Much of the nomadic existence I lived as a child was courtesy of a darling, Mother, who collected husbands like I collected Dinky toys. My father was her first husband. Her 4th husband (a true Kiwi gentleman, to whom she was married for 37 years) passed away in 2009. Mum, now aged 93, suffers from Alzheimer's disease and lives in a residential facility where she recieves excellent care. We visit her regularly and take her out to lunch each fortnight. As far as I know she has no plans to marry in the future. :rolleyes:
They say you can never go back and there is some truth in that. Of my former homes, the two farms are little changed in appearance, 4 of the houses have been demolished, and of those that remain, very few have survived unchanged and some are barely recognisable. Courtesy of Google Earth I revisit them often.
.........Roger
Born in East Dulwich Hospital in South London early 1943 Adolf dropped a bomb on Dulwich station the morning of my birth, some welcome into the world. I was an ugly child and according to my mother the nurse slpped her not me for bringing someoen so ugly into the world. We lived for the next 3 months woith my grandmother just around the corner from the hospital.
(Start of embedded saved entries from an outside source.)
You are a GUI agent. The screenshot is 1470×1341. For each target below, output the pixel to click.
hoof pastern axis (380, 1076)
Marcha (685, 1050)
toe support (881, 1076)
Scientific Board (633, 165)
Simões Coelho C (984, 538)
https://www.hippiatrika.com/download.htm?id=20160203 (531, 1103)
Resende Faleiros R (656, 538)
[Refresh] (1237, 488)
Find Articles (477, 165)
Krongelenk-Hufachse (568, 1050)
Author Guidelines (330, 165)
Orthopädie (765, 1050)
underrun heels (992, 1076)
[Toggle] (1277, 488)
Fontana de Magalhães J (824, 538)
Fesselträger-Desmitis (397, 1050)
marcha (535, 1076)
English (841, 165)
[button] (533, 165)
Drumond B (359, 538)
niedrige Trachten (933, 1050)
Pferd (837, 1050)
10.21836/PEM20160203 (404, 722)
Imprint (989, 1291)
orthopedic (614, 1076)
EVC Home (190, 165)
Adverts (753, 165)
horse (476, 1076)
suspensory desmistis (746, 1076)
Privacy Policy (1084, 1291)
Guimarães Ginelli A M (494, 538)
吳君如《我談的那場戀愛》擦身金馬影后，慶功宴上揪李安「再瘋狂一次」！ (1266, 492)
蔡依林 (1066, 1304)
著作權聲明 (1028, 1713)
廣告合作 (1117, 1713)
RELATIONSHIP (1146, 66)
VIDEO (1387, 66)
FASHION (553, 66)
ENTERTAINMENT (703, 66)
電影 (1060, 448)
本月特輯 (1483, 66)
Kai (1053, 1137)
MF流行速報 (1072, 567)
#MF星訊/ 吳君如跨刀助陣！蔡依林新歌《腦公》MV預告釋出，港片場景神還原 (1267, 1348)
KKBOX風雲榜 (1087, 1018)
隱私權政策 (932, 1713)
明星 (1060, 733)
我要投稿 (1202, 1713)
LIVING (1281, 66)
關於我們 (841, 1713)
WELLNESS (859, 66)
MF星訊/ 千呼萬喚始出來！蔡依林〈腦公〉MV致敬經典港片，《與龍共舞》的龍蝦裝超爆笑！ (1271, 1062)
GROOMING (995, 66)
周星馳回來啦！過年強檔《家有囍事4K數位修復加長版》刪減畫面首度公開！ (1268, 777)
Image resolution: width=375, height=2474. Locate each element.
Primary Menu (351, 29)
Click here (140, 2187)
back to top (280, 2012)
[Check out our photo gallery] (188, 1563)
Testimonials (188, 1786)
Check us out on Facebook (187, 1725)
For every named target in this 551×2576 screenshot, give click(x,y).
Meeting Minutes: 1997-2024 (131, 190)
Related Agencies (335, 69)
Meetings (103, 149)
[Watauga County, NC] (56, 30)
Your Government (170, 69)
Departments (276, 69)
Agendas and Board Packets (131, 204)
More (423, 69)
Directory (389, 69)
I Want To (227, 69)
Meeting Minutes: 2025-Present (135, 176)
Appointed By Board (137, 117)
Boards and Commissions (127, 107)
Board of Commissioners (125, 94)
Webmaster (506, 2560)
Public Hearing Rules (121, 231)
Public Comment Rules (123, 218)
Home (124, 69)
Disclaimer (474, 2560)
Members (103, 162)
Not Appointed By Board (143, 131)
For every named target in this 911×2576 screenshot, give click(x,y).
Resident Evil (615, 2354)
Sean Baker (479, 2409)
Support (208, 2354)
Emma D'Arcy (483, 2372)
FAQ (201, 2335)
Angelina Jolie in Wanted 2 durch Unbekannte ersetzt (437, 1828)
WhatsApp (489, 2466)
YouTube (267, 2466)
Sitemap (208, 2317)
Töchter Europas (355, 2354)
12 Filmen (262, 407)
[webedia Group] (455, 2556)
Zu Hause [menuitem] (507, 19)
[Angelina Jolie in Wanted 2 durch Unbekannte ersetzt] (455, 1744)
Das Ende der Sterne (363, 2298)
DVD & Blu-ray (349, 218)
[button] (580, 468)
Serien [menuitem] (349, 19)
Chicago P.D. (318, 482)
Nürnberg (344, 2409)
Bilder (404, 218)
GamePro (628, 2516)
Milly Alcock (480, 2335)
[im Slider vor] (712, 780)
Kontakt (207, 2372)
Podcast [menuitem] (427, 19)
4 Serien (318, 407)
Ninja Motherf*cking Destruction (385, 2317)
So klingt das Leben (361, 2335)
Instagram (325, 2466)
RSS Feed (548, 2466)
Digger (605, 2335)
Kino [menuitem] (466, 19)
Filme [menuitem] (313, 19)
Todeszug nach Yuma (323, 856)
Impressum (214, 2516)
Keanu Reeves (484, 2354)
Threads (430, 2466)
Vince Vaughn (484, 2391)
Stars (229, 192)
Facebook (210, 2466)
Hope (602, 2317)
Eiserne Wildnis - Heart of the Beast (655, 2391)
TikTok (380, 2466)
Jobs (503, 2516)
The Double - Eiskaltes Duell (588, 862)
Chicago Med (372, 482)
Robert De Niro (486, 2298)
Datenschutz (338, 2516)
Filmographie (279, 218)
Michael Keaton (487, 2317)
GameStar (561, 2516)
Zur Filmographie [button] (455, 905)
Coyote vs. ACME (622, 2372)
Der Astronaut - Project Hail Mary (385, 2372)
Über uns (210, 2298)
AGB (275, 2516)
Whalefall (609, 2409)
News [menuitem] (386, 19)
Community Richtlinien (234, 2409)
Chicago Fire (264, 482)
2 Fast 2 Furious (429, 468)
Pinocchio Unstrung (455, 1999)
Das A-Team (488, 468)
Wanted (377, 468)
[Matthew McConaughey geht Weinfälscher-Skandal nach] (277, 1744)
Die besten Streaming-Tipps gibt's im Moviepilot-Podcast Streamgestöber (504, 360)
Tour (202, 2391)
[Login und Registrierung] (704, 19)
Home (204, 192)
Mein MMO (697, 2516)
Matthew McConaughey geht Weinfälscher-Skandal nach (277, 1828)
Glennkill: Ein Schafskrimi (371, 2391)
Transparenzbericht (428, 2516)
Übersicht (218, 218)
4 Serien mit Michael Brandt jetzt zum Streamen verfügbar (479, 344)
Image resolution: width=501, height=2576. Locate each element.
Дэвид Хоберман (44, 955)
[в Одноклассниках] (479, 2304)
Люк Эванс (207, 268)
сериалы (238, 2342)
She had the middle floor flat in an old Victorian three storey house. On the top floor a doctor, the ground floor an undretaker and us in the middle, well cared for in all events.
Excluding my time at sea I have lived in 38 different addresses over the years, including two pube we owned. Lived with grandparents, aunts and uncles, cousins and others but never in laws, though my wife spent a week with hers just before we came to Oz. Here in Oz built 4 houses and reconditioned one. Started life all those years ago with nothing and still have some of it left.